Bringle based his comment on a survey that he and his colleagues Julie Hatcher and Thomas Hahn had conducted of 61 campuses that had signed the Action Statement, which found most committees were composed of community engagement staff and faculty. Departments such as purchasing and human resources, who might suggest ways to, say, buy more goods from local business or improve hiring and promotion to better achieve diversity, equity and inclusion goals, were largely absent. External representation was also lacking. Only one-in-five committees had a community representative and only one-in-20 had a government representative. Hahn concurred that there was “not the breadth we’d like to see” in the planning committees.

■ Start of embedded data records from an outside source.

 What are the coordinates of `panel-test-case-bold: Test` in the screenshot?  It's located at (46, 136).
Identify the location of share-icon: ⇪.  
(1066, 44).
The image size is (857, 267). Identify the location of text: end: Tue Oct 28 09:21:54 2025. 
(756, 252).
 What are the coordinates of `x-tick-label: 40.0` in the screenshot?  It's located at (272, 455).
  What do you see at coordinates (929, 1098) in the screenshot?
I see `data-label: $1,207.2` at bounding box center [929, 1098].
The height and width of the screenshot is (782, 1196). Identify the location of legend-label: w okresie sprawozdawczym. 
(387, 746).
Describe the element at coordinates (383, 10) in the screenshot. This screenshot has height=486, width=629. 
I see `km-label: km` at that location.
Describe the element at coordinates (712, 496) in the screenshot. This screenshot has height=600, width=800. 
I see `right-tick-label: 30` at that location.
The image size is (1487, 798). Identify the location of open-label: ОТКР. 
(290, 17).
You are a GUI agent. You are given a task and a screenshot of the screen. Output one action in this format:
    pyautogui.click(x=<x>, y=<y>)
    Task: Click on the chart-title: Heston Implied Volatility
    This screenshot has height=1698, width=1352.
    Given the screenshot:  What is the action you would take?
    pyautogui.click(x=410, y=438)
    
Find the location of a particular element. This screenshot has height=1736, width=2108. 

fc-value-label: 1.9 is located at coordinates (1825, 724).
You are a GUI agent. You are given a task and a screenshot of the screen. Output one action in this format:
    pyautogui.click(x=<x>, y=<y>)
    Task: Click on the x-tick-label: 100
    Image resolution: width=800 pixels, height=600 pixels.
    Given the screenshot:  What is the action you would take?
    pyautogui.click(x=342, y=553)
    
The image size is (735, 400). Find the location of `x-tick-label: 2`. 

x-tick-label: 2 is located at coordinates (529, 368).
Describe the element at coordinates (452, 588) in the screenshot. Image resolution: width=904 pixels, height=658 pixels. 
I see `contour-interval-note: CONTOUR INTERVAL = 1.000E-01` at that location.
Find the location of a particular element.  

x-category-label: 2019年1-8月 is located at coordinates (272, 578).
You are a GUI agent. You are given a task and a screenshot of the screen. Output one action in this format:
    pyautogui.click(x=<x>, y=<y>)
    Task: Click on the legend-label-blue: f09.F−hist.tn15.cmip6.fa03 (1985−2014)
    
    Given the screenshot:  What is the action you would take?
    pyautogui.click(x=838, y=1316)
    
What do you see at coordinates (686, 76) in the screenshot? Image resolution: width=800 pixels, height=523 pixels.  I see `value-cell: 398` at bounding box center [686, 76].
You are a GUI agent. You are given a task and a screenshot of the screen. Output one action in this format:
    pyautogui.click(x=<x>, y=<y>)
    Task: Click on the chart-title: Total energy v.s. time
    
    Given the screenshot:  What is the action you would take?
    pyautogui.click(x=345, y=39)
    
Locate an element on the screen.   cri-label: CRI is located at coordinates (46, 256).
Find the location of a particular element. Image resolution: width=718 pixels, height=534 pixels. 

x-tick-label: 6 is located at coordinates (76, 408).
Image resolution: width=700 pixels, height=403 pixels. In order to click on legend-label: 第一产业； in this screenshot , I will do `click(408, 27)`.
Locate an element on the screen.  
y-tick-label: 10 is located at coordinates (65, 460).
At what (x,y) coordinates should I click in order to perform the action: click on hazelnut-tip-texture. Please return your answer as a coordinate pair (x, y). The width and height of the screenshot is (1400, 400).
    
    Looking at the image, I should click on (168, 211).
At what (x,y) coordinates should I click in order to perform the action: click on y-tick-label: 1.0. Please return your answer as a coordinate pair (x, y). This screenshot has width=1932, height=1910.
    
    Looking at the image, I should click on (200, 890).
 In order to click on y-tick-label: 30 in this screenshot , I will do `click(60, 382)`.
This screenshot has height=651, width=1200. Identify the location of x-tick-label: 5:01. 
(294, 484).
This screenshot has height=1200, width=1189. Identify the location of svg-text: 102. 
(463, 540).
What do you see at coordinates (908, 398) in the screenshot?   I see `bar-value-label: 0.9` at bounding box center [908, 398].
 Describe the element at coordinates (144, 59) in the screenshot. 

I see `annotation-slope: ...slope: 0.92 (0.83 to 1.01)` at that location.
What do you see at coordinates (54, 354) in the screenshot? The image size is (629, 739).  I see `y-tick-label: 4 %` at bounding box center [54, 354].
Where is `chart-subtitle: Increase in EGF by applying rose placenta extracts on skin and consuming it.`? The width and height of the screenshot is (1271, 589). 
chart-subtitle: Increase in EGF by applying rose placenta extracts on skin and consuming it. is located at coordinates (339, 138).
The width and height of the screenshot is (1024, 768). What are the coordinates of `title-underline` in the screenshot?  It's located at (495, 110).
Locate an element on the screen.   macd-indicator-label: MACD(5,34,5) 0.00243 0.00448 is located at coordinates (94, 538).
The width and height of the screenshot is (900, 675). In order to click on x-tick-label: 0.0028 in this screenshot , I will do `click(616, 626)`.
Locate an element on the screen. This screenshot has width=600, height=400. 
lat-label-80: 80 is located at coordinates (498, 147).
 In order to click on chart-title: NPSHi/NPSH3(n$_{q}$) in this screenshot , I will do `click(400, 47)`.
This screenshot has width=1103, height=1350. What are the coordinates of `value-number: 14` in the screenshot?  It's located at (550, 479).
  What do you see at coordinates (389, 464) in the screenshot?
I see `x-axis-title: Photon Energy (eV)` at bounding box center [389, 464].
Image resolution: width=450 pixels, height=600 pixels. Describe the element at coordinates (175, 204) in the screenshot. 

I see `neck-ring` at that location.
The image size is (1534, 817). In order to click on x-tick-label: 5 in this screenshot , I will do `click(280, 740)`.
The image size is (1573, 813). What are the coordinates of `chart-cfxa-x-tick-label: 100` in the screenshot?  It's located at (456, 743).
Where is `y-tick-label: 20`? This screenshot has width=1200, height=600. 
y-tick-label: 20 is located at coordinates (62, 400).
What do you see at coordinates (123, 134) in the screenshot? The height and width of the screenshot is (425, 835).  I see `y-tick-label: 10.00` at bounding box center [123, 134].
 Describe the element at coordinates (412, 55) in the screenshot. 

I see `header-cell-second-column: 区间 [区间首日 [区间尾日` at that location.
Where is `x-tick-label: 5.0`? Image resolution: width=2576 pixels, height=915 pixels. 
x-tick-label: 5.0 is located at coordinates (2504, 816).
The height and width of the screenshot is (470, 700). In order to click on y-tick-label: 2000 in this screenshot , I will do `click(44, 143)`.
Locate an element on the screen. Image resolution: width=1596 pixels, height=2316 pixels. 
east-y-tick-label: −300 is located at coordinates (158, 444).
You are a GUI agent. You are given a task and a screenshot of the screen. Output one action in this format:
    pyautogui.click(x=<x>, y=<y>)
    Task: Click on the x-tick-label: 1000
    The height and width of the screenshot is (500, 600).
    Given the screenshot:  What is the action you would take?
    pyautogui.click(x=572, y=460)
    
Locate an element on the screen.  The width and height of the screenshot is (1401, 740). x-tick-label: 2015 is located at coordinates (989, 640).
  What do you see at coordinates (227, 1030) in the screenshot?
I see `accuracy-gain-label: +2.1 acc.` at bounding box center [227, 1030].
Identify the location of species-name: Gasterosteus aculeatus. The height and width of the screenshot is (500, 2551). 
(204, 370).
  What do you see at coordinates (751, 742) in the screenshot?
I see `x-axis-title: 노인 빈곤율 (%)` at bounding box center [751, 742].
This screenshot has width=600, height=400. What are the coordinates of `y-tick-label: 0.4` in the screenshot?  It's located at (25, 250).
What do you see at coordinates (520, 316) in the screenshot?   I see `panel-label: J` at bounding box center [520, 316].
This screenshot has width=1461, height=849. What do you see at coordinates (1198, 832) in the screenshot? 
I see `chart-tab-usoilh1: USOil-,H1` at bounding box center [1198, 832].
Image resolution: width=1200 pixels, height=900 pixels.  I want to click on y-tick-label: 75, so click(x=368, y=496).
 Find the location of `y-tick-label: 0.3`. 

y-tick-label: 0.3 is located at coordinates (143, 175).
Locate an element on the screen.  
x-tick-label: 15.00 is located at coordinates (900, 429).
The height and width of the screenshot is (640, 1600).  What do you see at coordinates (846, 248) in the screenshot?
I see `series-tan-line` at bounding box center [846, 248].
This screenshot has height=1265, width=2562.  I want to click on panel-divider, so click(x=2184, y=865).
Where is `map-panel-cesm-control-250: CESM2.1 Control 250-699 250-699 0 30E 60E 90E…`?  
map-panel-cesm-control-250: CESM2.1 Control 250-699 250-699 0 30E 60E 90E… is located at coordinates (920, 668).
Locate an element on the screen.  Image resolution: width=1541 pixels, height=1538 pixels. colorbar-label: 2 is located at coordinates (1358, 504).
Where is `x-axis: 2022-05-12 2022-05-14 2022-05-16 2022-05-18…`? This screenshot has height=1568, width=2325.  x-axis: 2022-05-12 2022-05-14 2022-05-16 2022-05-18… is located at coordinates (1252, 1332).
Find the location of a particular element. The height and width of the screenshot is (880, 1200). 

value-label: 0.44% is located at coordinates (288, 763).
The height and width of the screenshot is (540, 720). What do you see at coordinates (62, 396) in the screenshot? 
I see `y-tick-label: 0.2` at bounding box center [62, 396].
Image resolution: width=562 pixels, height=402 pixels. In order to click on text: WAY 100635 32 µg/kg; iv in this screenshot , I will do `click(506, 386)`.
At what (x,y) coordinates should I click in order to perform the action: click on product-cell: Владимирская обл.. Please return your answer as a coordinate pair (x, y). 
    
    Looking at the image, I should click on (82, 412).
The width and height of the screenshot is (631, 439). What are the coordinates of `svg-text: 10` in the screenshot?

In terms of outcomes, overall, Bringle and his colleagues concluded that the first round of campus action plans had been more of a deepening tool (i.e., deepening the commitment of existing community engagement leaders) than a broadening tool that reach new audiences. That said, at the conference, some schools did report a shift to a more university-wide approach. At Fitchburg State in Massachusetts, attended by roughly 7,000 students, Professor David Weiss said their campus action plan had led to three important results: 1) an engagement in asset mapping, 2) a focus on community and economic development downtown through the development of an entrepreneurship center and a theater, and 3) the creation of an externally facing calendar to make university events more accessible to community members. At Western Michigan, Professor Bryan Gogan noted that his school was one of the few where government officials were actively involved in the drafting of the campus’ civic action plan.
For some campuses, even if the action plan hadn’t been completed, organizational culture had shifted. For example, host campus IUPUI, long a civic engagement leader, is now part of a consortium of nonprofit and public institutions that is partnering with the local chamber of commerce to increase local spending as a way of driving more economic activity into the local community. In Ogden, Utah, Weber State has partnered with nonprofit and public institutions, as well as residents, in work groups focused on health, education and housing—with efforts concentrated on specific low-income census tracts.
At the conference, Julie Hatcher, a professor at IUPUI, placed the results in developmental terms. The process maps the change in higher education from “just service learning” to broader anchor-institution work, she said. “We collectively need to do more.” It was also mentioned, based on past experience with the rise of community engagement programs, that perhaps future rounds of the campus action plan process might lead to greater cultural change over time.
In a sense, then, perhaps the halting university movement to embrace a community-serving mission across the institution is similar to the slow shift in philanthropy to align investments of the corpus of the foundation with grantmaking. After all, the FB Heron Foundation wrote about using mission-related investing (now often called impact investing) to align grantmaking and investments in 2004, but it was only in recent years that we have seen foundations begin to seriously consider the adoption of impact investing as policy.
Last fall, Nancy Cantor, chancellor of the University of Rutgers-Newark, noted in an address in South Africa the work ahead. The task, Cantor said, involves moving “from an exclusion mindset about what universities are, a selective mindset, to an inclusive mindset.”